Tarta de crema de chocolate

Para la masa brisa (pate brisee)
250 gr harina de todo uso
150 gramos de mantequilla, en dados y ligeramente ablandada
1 cdta de sal
Una pizca de azúcar
1 huevo
1 cucharada de leche fría

Para la crema de chocolate
250 gr de chocolate con 70% de cacao, cortado en trocitos
200 ml de nata líquida
1 cucharada de café fuerte (15ml)
50 gr de mantequilla en dados
1 huevo
2 cucharadas rasas de azúcar (30 gramos)
30 gramos de frutos secos. 
(Elige los que quieras: avellanas, almendras, nueces, pistachos, a tu gusto. El cómo también a tu gusto: picados a cuchillo, en polvo, etc. Para esta tarta, yo usé harina de almendras, que le da estructura y apenas sabor a la mouse. Si pones los frutos secos a trocitos el resultado será más rústico tanto a la vista como al comerla, pero eso va en gustos y es otra opción que te puede apetecer probar).

Base de pate brisee
Hacer un volcán con la harina en la superficie de trabajo. Poner la mantequilla, sal, azúcar y el huevo en el centro. Usando las puntas de los dedos, mezclar bien todos los ingredientes hasta que parezcan pan rallado.
Añadir la leche e incorporar suavemente hasta que las migas empiecen a unirse y formar una masa.

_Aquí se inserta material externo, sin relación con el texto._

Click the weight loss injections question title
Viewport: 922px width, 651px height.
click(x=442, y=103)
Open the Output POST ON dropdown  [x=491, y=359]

Usando la palma de la mano, trabajar la masa empujándola 4 o 5 veces hasta que esté suave. Hacer una bola con la masa, envolverla en film de cocina y refrigerar hasta su uso. -Para esta tarta, es mejor dejar reposar la masa 4 horas en la nevera.
Precalentar el horno a 180 y pintar el molde con mantequilla.
Sacar la pasta de la nevera y extender en una plancha de unos 3mm. Forrar un molde desmoldable con esta capa de masa y pinchar ligeramente la masa con un tenedor -no tienes que llegar a agujerear la masa! . Cubrir con papel de aluminio o con papel de horno. Poner encima un lecho de legumbres secas para que la base de la tarta no se hinche y suba durante la cocción; porque buscamos una capa fina y plana para la tarta (garbanzos, alubias o similar te servirán. Yo uso unas bolitas de cerámica que son solo para estas cocciones en ciego, pero las legumbres te servirán igual. Las legumbres las puedes volver a usar un par de veces más de nuevo para cocciones en ciego si las guardas sin nada de humedad en un bote hermético. Es obvio, pero estas legumbres no se pueden comer). Lleva al horno 20 minutos, sácala y retira las legumbres. Lleva de nuevo al horno otros 10 minutos.
Saca del horno y deja templar la base sobre una rejilla.

Relleno de crema de chocolate
En un cazo, lleva a ebullición la nata con el café y el azúcar. Cuando rompa a hervir, retira del fuego, añade el chocolate y remueve con fuerza hasta que deshaga con el calor de la nata. Añade la mantequilla en dados, los frutos secos y el huevo muy batido y mezcla hasta conseguir una crema homogénea. Deja que se entibie y vierte sobre la base de la tarta. Deja que se enfríe totalmente antes de llevarla a la nevera y sirve bien fría.